Iloprost
Iloprost, a stable prostacyclin analogue with a circulating half-life of 15 to 30 min, consistently blocks heparin-dependent platelet activation and aggregation in vitro. Intraoperative infusion of Iloprost has permitted the uneventful administration of heparin to patients with a history of HIT undergoing both vascular and cardiac surgery. At higher doses the drug may cause hypotension requiring coadministration of vasopressor support. Although, from the reports cited earlier, this agent showed considerable promise in this setting, it is unfortunately not currently available in the United States. The monoclonal antibody to the platelet glycoprotein IIb/IIIa 7E3 (Reopro) has been shown to prevent heparin-mediated platelet aggregation induced by HIT plasma in vitro. Furthermore, recent in vitro studies have demonstrated that Reopro can significantly reduce thrombin generation initiated by tissue factor. Although preliminary studies from our laboratory and others suggest Reopro is able to block the heparin-dependent antibodyinduced platelet release reactions, platelets from patients with Glanzmann’s thrombasthenia lacking the glycoprotein IIb/IIIa receptor can be activated by HIT IgG, suggesting that inhibition of this receptor will not give complete protection against the prothrombotic manifestations of the syndrome.
Other therapies. Surgical intervention such as thrombectomy or embolectomy may be indicated for limb salvage. Insertion of an inferior vena cava filter in patients with proximal deep venous thrombosis or embolism may reduce the risk of further emboli, but has been associated with thrombosis of the inferior vena cava up to the level of the filter. There have been isolated case reports of the administration of fibrinolytic agents (streptokinase, urokinase) without bleeding complications to patients with HIT with deep venous thrombosis, pulmonary emboli and arterial thrombosis. Small numbers of patients have received plasma exchange therapy in an attempt to remove the heparin-associated IgG. After relatively few treatments (ranging from one to six, generally in association with antiplatelet agents, plasmapheresis has been followed by reversal of the heparin-associated platelet aggregation abnormality, resolution of thrombocytopenia and stabilization of thrombotic phenomena. Some preparations of high dose Ig can prevent heparinassociated platelet activation by HIT sera, presumably by competitively inhibiting binding of the HIT-IgG to the platelet Fc receptor. Correction of thrombocytopenia after administration of intravenous Ig has been reported in several patients with HIT. Mexican hgh – cheap medications online.

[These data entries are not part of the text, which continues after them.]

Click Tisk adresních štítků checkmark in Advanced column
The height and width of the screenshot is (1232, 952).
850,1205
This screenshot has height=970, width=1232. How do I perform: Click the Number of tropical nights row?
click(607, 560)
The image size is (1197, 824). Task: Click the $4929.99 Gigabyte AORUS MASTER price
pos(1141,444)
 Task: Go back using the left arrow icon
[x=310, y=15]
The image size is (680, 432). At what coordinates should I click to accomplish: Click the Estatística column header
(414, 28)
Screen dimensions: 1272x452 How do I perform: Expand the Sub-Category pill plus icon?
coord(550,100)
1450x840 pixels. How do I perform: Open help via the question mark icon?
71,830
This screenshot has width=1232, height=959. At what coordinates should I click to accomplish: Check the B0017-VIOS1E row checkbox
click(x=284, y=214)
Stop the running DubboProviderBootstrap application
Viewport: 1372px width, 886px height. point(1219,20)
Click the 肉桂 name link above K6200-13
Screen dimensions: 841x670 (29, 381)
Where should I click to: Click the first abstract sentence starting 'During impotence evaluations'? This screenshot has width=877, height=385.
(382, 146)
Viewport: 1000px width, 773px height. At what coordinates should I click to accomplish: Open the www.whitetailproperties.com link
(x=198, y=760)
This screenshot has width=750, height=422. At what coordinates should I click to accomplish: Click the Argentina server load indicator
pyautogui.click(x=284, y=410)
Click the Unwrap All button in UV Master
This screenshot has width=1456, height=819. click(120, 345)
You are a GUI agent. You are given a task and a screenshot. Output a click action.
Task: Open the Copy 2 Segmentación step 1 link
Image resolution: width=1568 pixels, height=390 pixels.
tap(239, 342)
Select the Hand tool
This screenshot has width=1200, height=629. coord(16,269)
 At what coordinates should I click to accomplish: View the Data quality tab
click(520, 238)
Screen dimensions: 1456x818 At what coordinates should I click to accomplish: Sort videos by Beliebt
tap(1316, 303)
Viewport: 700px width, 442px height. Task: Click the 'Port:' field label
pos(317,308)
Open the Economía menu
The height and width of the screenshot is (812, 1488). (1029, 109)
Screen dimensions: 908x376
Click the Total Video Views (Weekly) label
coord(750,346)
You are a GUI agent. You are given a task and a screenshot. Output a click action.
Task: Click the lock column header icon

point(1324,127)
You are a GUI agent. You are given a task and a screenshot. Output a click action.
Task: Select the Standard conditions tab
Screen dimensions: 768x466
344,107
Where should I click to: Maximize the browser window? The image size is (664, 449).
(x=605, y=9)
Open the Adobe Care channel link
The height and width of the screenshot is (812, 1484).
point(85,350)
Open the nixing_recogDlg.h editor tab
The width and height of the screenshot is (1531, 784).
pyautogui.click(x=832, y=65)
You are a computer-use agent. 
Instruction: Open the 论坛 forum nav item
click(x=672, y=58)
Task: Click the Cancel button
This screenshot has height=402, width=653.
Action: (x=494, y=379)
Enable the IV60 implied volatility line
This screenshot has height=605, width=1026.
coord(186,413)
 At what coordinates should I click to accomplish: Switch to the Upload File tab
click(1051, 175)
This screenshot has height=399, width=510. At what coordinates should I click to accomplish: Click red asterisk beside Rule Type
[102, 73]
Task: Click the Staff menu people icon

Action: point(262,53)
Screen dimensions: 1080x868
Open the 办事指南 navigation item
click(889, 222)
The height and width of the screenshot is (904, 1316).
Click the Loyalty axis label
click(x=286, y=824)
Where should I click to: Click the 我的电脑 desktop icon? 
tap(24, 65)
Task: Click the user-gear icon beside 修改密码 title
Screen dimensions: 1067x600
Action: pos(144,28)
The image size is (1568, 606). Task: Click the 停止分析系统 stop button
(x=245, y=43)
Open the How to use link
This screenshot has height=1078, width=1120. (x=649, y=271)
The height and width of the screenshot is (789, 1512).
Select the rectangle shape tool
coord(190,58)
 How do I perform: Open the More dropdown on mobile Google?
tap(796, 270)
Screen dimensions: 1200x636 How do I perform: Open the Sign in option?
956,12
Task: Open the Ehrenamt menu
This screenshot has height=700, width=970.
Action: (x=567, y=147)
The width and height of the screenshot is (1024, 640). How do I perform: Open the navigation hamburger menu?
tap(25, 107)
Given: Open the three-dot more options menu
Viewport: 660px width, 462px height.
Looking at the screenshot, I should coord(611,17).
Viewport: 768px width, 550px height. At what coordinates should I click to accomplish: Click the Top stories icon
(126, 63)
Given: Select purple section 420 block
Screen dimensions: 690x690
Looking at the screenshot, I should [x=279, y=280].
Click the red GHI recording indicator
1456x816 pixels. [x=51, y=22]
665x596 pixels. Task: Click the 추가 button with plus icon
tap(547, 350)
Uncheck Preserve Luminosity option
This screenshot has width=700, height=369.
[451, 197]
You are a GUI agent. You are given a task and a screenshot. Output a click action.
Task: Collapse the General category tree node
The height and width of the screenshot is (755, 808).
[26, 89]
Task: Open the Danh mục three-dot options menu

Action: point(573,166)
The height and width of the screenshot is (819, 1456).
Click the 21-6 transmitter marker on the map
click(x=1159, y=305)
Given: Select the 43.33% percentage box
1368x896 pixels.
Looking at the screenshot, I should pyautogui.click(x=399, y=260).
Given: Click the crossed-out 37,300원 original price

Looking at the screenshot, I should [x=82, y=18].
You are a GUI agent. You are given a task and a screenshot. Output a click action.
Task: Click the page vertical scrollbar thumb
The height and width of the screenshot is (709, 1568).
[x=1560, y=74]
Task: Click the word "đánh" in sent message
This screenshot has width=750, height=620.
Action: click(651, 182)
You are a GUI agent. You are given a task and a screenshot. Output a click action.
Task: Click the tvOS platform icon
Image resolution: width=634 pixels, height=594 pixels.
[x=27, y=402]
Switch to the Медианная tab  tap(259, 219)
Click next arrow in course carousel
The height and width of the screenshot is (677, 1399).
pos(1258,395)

Readministration of heparin. In patients with heparindependent antibodies, as detected by in vitro aggregation studies, reexposure to heparin is associated with a high risk of thrombocytopenia and thrombosis. In the majority of patients, the heparin-induced aggregation will disappear within several weeks, although persistence for over 2 years has been documented. In some clinical situations, such as cardiopulmonary bypass surgery, where anticoagulation is deemed essential and the safety and efficacy of heparin are well established, some investigators have advocated awaiting disappearance of the heparin-dependent antibody, as monitored by in vitro aggregation studies, and then performing the operation or procedure with full heparinization but without postoperative heparin administration. Although anecdotal, this approach has been successful. However, it may prove dangerous in those patients for whom the available in vitro assay is not sufficiently sensitive to detect a pathophysiologically potent antibody or for the occasional patient in whom severe HIT can be provoked by reexposure to heparin. HIT with thrombosis can recur years after a previous episode, even when a negative platelet aggregation test has been confirmed after the initial event. In general, patients with a history of HIT should therefore be advised to avoid further heparin exposure for life.
Conclusions
HIT is encountered more frequently in the practice of cardiology as the application of anticoagulant therapy becomes more generalized. The thrombotic complications of HIT are associated with significant morbidity and mortality and can only be prevented by early recognition of the condition. It is therefore imperative that cardiologists maintain a high index of suspicion and perform frequent platelet counts in all patients receiving heparin therapy. Once HIT is diagnosed, heparin must be stopped immediately and eliminated from all infusion lines and flushes. In most cases, alternative anticoagulant therapy should be initiated—a task made difficult at present by the absence of a readily available alternative anticoagulant agent with proven efficacy in patients with acute coronary disease. Several direct thrombin inhibitors are being evaluated in patients with HIT, and it is hoped that the margin of benefit will be sufficient to encourage the manufacturers to make this drug available for the management of this potentially lifethreatening complication of heparin therapy.